■ Task statement: Starting at the line that contains "Defoamers (374, 2409)", write out every line through the end of the records below exactly as it appears, and leave out all pictures.

■ Material for this task:
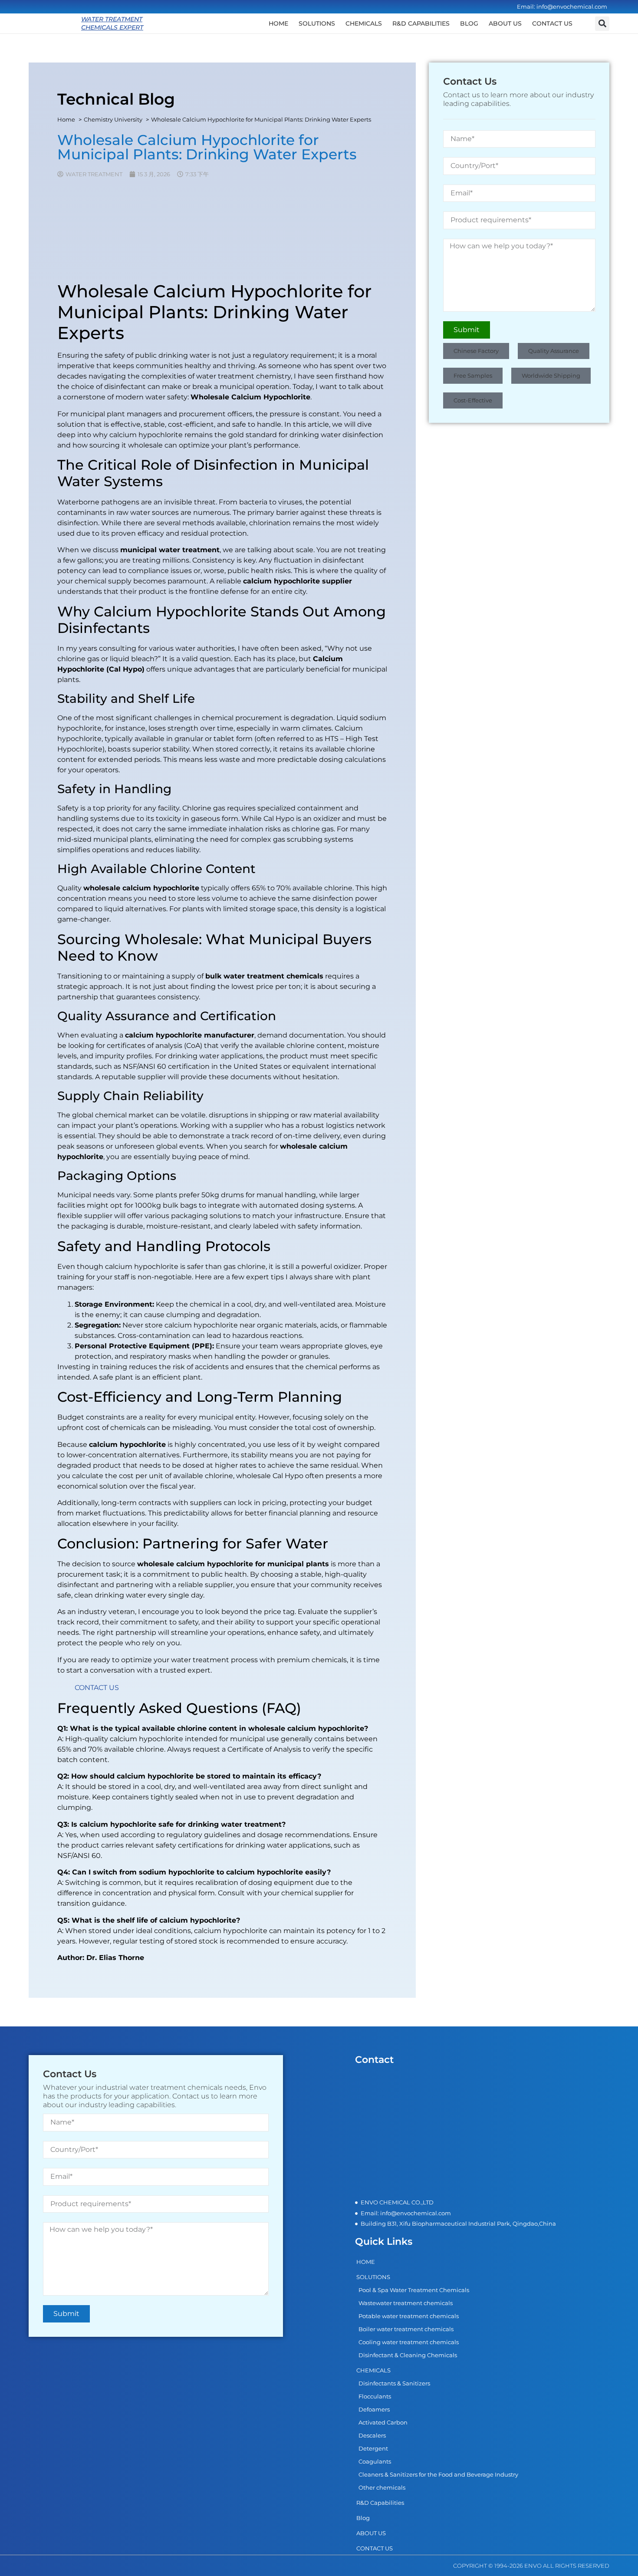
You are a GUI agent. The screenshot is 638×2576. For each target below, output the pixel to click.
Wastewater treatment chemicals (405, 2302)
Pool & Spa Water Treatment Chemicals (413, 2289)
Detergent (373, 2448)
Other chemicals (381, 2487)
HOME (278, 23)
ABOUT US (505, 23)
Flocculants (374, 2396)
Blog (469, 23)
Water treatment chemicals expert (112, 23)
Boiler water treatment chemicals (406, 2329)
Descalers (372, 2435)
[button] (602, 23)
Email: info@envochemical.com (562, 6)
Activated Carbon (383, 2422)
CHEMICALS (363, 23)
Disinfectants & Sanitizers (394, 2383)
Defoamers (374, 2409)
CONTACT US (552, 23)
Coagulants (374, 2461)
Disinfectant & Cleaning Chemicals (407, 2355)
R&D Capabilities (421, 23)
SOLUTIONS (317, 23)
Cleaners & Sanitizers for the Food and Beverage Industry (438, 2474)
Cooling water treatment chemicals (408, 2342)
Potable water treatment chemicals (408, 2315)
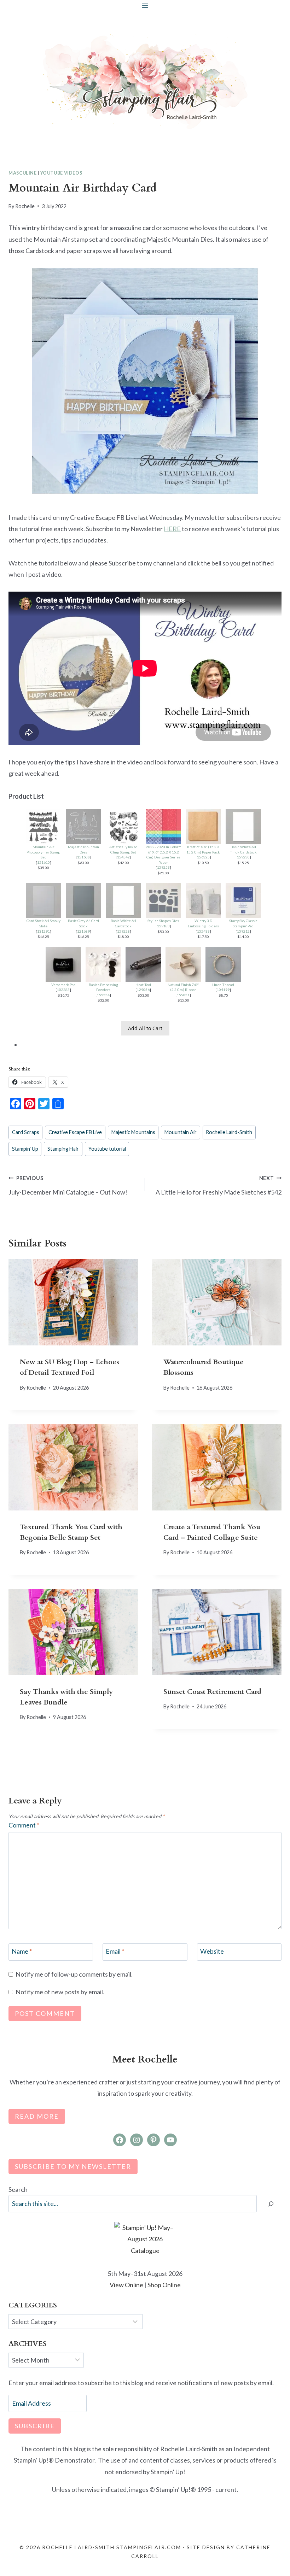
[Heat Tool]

■ Completed task:
Defoamers (374, 2409)
CONTACT US (552, 23)
Coagulants (374, 2461)
Disinfectant & Cleaning Chemicals (407, 2355)
R&D Capabilities (421, 23)
SOLUTIONS (317, 23)
Cleaners & Sanitizers for the Food and Beverage Industry (438, 2474)
Cooling water treatment chemicals (408, 2342)
Potable water treatment chemicals (408, 2315)
[Heat Tool]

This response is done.